Once again this Court is called upon to determine whether service of the notice of appeal upon a party’s attorney in a property tax appeal rather than upon the party itself deprives the appellate forum of jurisdiction to hear the appeal. See Allred v. Maricopa County, 160 Ariz. 587, 774 P.2d 1377 (Tax 1989). In Allred, this Court held that service on the County Attorney, without timely service on the Board of Supervisors, was sufficient service, pursuant to A.R.S. § 42-177, to give the Superior Court jurisdiction of a property tax appeal from the State Board of Tax Appeals.

In a companion case to Allred, Forty North Center Partners v. Maricopa County, 160 Ariz. 591, 774 P.2d 1381 (Tax 1989), this Court made the same ruling in a direct appeal pursuant to A.R.S. § 42-246 from an assessor’s determination of property value. In reaching this conclusion, the Court relied upon the proposition that the Legislature intended a procedure for resolving property classification and valuation disputes that would be as swift as could reasonably be. The Court also recognized that, although it is a de novo proceeding in Superior Court, a tax appeal is still an appeal. In the situation before the bench, it is clear that the proceeding before the Arizona State Board of Tax Appeals was an appeal.

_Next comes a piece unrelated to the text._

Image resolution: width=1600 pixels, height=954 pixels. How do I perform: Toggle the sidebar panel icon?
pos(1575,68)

For the reasons set forth in Allred, this Court holds that, where a party is represented by an attorney, service of the petition identified in A.R.S. § 42-245(A)(2) may be served upon such attorney.

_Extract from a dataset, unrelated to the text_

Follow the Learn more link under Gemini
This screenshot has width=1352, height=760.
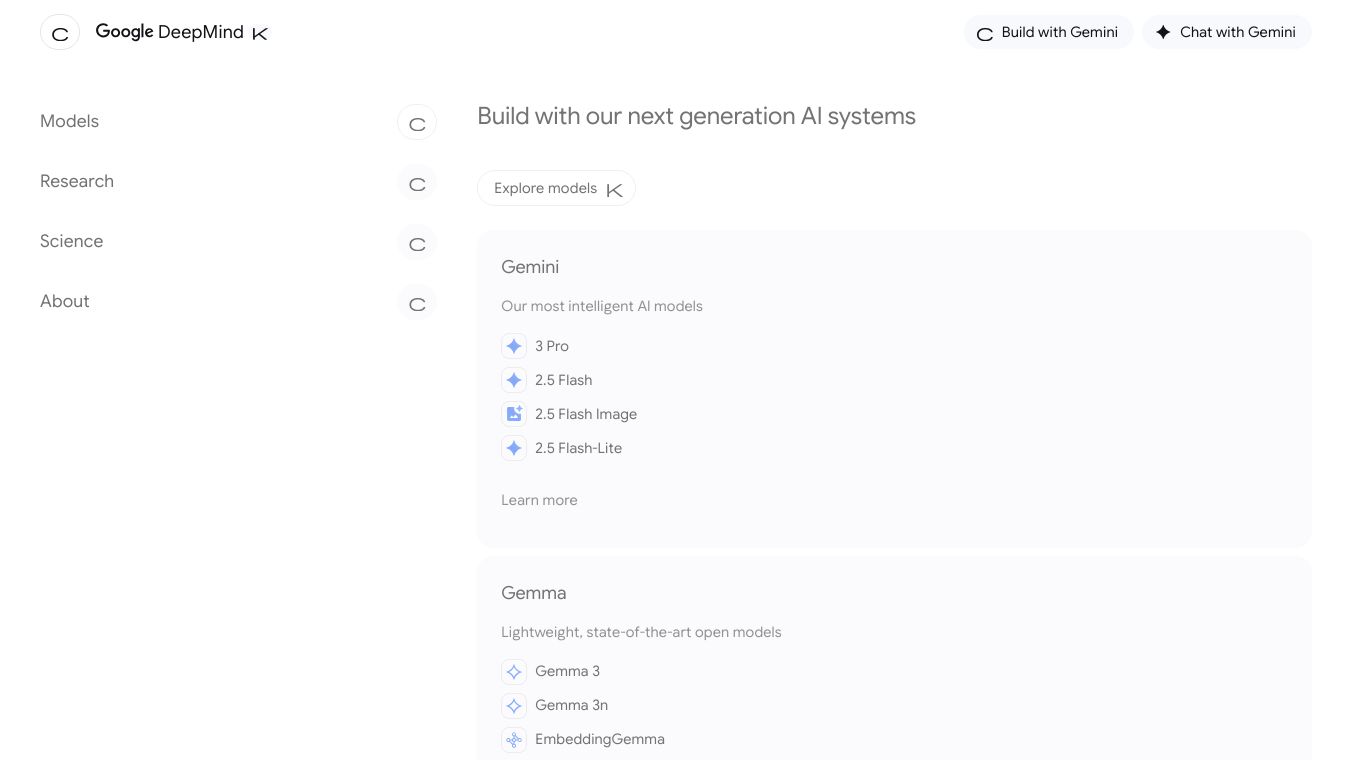[x=539, y=500]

The defendants’ statement of facts in support of its motion for summary judgment sets forth the following:

The practice of sending the petitions for review of valuation to plaintiffs’ attorneys in those cases where the plaintiffs were already involved in the appeals process and represented by an attorney arose in part as a result of requests to the Assessor’s Office by attorneys to *236adopt such a procedure. In many situations, sending notice to the address listed on the tax roll will not provide timely notice to the owner in that the address listed on the tax roll is that of a lien holder such as a mortgage company. Furthermore, there are situations where the property has been sold and the new owner is the person appealing the taxes. In such a situation, the new owner may never receive notice of the appeal.

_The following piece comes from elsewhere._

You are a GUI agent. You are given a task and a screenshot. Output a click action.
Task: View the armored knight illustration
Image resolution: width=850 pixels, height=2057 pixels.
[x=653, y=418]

The plaintiffs did not refute the averments of the defendants as set forth above.

Applicable statutes in Title 42 place in effect a scheme by which controversies between taxpayers and the taxing authority over property taxes move through a series of administrative appeals. In enacting such legislation, it was the intent of the Legislature to make the process as easy on the participants as it could be and still be effective. Arizona Department of Revenue v. Navopache Electric Co-op., Inc., 151 Ariz. 318, 727 P.2d 813 (App.1986). Therefore, it seems incongruous that the Legislature would intend such a rigid adherence to the requirement of notice by certified mail to the last owner of the property at the address shown on the then existing tax rolls, as is argued by the Plaintiffs. In Arizona, notices of appeal are served upon the appellee’s attorney if he has one. Rules of Civil Appellate Procedure 4(b), (d) and Superior Court Rules of Appellate Procedure-Civil 4(b). To deny jurisdiction in an administrative property tax appeal where a notice went to the appealing taxpayer’s attorney instead of to the listed property owner does not appear to be in step with the Legislative intent of a simplified process.

When the Legislature expressed the notice requirement in A.R.S. § 42-245(C) as it did, the Legislative intent was to establish definitive service in circumstances where the property owner would not respond.

In addition to the foregoing, this Court has, for what it considers to be good reasons, determined that jurisdiction in property tax appeals to Superior Court would not be lost if notice was given to the appellee’s attorney rather than the appellee itself. Allred v. Maricopa County, supra. A different standard for an appeal of the same nature to an administrative tribunal would not be appropriate.